1030人の医師がアンケートに回答し、「現状の皆保険制度に基づく医療は今後も持続可能と思うか」という質問に対し、52%が「そうは思わない」と回答。25%が「そう思う」、22%が「分からない」と答えている。
持続できないと答えた医師からは、「高齢者の医療費が増大しすぎている」「過剰医療も大きな問題」との声が挙がった。持続可能だとした医師も、「消費増税があれば」「患者負担の増加が必要」という条件を示しており、現状のままでの制度維持は難しいという認識だ。
また、30代や40代などに持続不能と答える医師が多く、若い世代がより強い危機感を抱いているようだ。
患者を病院漬けにする日本の「過剰医療」
誰もが低い自己負担で医療を受けられる国民皆保険は、1961年に導入された。これにより、高度経済成長期以降、日本人の平均寿命は世界最高レベルへと上昇した。しかし、高齢化社会を迎え、生活習慣病なども増えたことから、医療費は増大の一途をたどっている。
1990年度に20兆円を超えた国民医療費は、2015年度に41.5兆円まで倍増。2015年度の税収56.3兆円の約8割分に相当する。

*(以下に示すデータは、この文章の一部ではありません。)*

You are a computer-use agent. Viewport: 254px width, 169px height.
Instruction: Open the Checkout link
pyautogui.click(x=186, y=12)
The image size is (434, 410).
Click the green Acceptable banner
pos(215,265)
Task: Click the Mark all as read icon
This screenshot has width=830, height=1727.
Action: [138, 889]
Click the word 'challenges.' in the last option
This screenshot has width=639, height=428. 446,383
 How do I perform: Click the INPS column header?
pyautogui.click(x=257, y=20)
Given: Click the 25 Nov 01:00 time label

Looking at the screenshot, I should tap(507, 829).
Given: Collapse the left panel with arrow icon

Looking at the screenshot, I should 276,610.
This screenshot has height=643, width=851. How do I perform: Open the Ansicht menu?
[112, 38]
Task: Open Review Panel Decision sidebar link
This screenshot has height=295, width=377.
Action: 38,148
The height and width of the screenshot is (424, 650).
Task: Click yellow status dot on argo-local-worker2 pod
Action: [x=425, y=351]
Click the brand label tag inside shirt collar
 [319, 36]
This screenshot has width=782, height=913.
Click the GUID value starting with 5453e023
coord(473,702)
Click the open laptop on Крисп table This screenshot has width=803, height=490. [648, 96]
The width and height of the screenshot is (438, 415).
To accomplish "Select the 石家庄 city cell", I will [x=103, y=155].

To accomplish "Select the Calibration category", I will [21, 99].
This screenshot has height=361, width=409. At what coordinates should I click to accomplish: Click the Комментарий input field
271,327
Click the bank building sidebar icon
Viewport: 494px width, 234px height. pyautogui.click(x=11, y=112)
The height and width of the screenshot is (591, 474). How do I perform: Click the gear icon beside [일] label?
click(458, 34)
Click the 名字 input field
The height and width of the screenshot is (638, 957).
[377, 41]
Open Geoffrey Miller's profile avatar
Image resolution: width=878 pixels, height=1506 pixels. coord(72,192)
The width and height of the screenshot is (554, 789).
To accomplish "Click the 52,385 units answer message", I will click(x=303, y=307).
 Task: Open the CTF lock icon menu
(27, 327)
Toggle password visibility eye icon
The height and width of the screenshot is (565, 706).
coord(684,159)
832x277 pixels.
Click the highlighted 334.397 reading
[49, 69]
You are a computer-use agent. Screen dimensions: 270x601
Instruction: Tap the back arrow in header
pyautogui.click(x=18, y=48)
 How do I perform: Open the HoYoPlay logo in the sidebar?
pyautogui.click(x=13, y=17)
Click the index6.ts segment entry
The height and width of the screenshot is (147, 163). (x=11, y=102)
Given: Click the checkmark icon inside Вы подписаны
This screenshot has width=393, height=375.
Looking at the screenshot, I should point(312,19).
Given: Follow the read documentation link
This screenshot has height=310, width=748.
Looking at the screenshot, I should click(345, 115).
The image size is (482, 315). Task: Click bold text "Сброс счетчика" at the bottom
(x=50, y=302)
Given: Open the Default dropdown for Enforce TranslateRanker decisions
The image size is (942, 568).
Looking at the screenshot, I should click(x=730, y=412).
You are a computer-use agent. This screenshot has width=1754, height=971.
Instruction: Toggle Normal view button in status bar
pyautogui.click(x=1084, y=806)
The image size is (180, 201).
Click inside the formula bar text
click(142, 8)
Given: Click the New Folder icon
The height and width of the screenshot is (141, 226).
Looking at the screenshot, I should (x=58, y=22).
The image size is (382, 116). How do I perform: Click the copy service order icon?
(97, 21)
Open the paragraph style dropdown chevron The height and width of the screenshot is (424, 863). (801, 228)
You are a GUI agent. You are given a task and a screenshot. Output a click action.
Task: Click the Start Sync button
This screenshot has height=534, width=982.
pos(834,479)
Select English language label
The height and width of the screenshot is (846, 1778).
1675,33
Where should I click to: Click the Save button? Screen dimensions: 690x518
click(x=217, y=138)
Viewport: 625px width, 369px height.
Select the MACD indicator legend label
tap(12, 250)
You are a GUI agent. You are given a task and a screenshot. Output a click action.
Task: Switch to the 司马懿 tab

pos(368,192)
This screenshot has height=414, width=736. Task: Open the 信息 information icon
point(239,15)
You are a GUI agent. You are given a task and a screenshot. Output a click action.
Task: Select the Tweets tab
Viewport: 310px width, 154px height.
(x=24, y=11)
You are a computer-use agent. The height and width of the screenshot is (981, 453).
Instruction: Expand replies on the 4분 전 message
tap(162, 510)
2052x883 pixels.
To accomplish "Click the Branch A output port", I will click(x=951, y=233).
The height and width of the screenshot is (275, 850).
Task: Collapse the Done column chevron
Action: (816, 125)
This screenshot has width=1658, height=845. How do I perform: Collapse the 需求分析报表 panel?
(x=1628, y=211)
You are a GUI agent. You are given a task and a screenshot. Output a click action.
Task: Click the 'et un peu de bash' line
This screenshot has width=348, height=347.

政府の推計では、医療費は2025年度に54兆円に達する見込みで、その後ますます肥大していくと見られる。加えて、2025年には団塊の世代が75歳を迎え、いよいよ日本は「超高齢社会」に突入する。医療制度の改革は急務だ。
医療費の肥大の原因として、日本の「過剰医療」制度が挙げられる。日本の医療は、「出来高払い制度」を採用しており、治療をすればするほど病院側の収入は増える。そのため、必要以上に患者に薬を処方しがちになるなど、過剰医療に陥りやすい。
実際に、日本の平均在院日数、人口当たりの病床数のどちらも諸外国と比較して異常なほど高い。また、国民一人当たりの外来受診回数も群を抜いている。
必要な人に必要な医療を施すことは重要だ。だが、自立できる人までも病院漬けにしてしまうような医療には問題がある。
患者を卒業させる医療へ
個人の医療費負担が少ないため、努力して病気を予防するという「予防医療」の観点が欠けがちであることも指摘される。政府や医療機関、国民が一丸となって予防医療に取り組むことが必要だ。
予防医療の推進に加え、具体的な制度の改革としては、医療サービスの価格を段階的に自由化することを検討すべきだ。病院によって患者へのサービスには差があるはずだが、現在は同じ医療行為に対しての価格は統一されている。
この価格設定を自由化することで、病院間・医療者間の健全な競争環境が整い、患者を回復させる実績のある医者や病院が適切な評価を受けるようになる。さらに、「診断を中心とした安い病院」「高価だが丁寧なサポートをする病院」などサービスが多様化し、患者の選択肢も広がる。
増税ではなく、「患者を卒業させた病院が評価される医療」に変化することが、医療問題を根本的に解決することになるだろう。